Kinney's office earlier this year stopped defending most misdemeanor immigration cases. Those are now handled by private, contract attorneys.
"We've been passing the misdemeanors off ... for about six months now," Kinney said in late August.
'Sea of guys in orange'
Eden, the head of the U.S. Marshals Service in New Mexico, said he recently came across a 2000 document from the service that estimated the New Mexico branch would be responsible for 2,100 detainees daily by 2010.
"They were worried," he said with a laugh as of Oct. 1, the daily count of detainees was hovering around 2,400.
The Marshals Service has contracts with a long list of county detention centers Sandoval County, Torrance County, Luna County and others to house the federal detainees until after their trials. At an average daily cost of $48 to $56 a detainee, the yearly costs in this state alone are topping $42 million.
Eden added the Federal Bureau of Prisons has recently run into a shortage of bed space in its southwestern U.S. prisons: As of Oct. 1, the Marshals Service had more than 300 detainees that were awaiting transfer to federal prisons.
"We hold them. We're still paying the bill," Eden said.
He said he was not allowed to provide budget figures for his office but added his budget dropped this year.
Meanwhile, "our annual prisoner population growth has exceeded 20 percent," Eden said.
The federal court system in 2004 tried to take some of the burden off the Las Cruces courthouse by transferring some immigration cases to the federal courts in Albuquerque and Santa Fe.
The number of transferred cases is about 700 a year, and Vázquez said that figure is sure to rise.
But even with the spreading of the cases, the Las Cruces courthouse is inundated.

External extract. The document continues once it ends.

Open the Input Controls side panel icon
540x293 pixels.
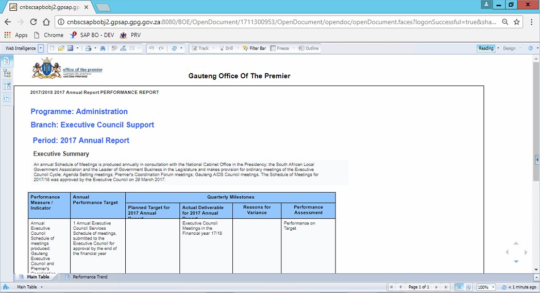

Many hearings take place en masse. The defendants clad in orange or green jail jumpsuits press earpieces to their ears to hear an interpreter translating questions and orders from judges, then answer in line as questions are asked of them.
Vázquez said she descends from an immigrant family from the Mexican state of Jalisco. And a painting of her family's hometown hangs on the wall of her Santa Fe office.
In Mexico, she said, songs are still sung about the heroic exploits of immigrants who headed north and sent their hard-earned wages back to Mexico to better their homes, pave their streets, improve their churches.
When illegal immigrants come into her court, "I tell them 'Things are different now. It's not like it used to be,' " Vázquez said.
She compared the atmosphere in the Las Cruces courthouse to traffic court.
"It's just a sea of guys in orange," she said.
"Is (the system) broken? I would think so."